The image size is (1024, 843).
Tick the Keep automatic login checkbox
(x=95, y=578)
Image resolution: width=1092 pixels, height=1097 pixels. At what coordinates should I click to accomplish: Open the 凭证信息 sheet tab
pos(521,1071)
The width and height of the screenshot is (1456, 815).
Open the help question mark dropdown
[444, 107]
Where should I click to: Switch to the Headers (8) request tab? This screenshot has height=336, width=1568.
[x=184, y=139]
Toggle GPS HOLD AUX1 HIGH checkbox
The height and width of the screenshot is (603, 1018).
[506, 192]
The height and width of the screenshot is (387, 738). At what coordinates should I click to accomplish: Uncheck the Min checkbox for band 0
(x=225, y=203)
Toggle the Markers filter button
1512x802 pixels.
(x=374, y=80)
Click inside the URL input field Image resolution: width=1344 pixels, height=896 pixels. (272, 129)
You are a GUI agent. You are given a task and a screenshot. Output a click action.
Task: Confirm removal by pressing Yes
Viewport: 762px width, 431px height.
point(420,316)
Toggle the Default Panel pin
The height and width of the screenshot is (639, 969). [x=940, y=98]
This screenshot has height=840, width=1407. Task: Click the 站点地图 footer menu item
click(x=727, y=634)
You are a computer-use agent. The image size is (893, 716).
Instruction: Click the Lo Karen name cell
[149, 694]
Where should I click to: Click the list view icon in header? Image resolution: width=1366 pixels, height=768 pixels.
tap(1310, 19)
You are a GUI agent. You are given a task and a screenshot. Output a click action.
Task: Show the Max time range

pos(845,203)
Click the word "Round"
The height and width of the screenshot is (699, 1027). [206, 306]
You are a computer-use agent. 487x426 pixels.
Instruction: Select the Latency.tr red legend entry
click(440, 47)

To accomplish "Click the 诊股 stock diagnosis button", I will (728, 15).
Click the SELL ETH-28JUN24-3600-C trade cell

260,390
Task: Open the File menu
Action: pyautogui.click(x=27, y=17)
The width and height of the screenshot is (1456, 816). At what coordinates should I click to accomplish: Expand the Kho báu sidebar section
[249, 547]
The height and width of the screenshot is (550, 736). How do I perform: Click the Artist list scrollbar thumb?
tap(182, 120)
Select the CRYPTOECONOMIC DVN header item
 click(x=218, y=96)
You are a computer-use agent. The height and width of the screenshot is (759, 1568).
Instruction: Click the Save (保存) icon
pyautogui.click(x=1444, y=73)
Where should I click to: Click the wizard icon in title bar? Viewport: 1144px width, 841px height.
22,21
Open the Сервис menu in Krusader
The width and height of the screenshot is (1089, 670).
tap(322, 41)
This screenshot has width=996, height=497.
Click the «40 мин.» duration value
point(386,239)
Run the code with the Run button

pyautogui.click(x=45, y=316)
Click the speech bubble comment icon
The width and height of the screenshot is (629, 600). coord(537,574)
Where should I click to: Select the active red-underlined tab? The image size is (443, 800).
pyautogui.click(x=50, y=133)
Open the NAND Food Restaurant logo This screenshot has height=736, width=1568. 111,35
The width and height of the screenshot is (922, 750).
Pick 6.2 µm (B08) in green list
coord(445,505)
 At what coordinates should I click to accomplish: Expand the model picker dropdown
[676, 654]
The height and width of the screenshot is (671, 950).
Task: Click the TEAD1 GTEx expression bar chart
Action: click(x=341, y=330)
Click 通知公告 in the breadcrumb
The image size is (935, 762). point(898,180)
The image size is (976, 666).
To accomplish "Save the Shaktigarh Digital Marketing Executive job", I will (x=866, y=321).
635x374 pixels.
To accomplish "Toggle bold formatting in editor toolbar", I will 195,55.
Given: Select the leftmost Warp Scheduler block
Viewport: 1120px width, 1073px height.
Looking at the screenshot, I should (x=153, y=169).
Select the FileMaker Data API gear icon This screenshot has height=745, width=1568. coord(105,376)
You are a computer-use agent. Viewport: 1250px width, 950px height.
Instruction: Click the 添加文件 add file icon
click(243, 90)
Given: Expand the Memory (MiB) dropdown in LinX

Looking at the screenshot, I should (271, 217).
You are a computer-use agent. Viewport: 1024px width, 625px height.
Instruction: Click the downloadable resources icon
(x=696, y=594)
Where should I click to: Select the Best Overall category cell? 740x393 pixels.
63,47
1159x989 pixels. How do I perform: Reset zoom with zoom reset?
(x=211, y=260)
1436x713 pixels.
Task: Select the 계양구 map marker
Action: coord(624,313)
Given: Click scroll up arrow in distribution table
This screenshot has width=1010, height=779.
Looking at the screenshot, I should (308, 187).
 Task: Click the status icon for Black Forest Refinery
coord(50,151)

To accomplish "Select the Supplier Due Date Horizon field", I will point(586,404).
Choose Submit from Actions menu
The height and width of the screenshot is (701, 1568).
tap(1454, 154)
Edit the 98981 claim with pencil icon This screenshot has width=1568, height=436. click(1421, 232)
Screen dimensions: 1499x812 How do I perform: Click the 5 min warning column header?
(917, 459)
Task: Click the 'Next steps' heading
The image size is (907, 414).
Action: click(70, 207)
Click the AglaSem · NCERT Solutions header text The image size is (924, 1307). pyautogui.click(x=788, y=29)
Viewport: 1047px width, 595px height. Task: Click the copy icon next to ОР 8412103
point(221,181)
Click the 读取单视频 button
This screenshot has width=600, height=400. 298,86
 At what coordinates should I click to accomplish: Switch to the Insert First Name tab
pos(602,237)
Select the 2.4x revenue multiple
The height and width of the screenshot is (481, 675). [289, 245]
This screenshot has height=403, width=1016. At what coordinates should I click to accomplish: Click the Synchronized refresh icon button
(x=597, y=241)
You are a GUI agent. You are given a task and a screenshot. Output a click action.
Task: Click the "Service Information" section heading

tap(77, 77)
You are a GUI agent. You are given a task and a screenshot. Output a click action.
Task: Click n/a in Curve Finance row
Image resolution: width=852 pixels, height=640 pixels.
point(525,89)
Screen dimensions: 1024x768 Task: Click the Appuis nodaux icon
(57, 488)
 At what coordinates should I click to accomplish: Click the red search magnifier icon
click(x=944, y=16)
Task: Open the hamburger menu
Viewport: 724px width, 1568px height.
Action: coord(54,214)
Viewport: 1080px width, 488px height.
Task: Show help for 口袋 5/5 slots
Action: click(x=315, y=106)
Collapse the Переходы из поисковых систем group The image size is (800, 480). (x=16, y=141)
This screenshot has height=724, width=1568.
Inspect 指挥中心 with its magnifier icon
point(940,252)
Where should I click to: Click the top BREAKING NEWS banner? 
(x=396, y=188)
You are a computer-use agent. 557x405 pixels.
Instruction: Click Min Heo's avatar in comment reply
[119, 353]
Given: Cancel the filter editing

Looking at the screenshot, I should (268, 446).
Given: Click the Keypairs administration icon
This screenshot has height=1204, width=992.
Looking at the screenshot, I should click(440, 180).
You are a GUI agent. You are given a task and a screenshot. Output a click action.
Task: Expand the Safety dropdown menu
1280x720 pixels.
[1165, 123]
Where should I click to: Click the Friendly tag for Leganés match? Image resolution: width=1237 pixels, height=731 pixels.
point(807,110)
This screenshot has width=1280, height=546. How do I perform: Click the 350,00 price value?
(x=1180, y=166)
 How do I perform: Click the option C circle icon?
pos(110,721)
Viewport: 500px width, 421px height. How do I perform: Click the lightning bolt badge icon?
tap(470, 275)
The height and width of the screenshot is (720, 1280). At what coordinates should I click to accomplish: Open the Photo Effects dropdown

**Task statement**: Find the word "field" in the listing above. Copy each line where it appears.

**Written response**:
Click inside the URL input field Image resolution: width=1344 pixels, height=896 pixels. (272, 129)
To accomplish "Select the Supplier Due Date Horizon field", I will point(586,404).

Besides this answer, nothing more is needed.